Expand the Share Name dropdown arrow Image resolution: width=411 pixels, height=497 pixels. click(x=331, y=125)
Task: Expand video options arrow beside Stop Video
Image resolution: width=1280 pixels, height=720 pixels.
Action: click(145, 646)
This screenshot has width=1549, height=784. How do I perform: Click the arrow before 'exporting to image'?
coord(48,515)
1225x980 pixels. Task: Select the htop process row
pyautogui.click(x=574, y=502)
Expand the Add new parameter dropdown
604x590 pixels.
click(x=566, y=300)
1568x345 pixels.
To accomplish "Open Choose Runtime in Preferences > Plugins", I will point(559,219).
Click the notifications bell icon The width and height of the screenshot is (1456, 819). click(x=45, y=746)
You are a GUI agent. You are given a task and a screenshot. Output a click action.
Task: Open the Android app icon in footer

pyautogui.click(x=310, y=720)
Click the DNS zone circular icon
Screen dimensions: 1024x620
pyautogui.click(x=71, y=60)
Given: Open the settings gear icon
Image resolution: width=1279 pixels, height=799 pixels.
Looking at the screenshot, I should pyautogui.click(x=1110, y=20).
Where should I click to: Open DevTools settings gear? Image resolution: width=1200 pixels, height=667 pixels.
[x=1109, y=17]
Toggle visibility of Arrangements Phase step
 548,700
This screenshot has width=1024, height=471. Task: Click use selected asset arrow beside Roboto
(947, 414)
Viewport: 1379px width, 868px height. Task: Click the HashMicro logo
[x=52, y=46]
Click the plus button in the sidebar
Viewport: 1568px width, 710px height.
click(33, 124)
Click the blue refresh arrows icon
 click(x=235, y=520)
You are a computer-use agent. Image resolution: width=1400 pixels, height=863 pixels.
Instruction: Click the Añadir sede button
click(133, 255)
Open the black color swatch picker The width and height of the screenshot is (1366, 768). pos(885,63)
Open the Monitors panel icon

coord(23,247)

---

#### What you should do:
An exact copy of the lines above, from the one containing "Click the notifications" down to the one containing "You are a GUI" and including both, is the whole answer; retype it and nothing else.

#### Solved exercise:
Click the notifications bell icon The width and height of the screenshot is (1456, 819). click(x=45, y=746)
You are a GUI agent. You are given a task and a screenshot. Output a click action.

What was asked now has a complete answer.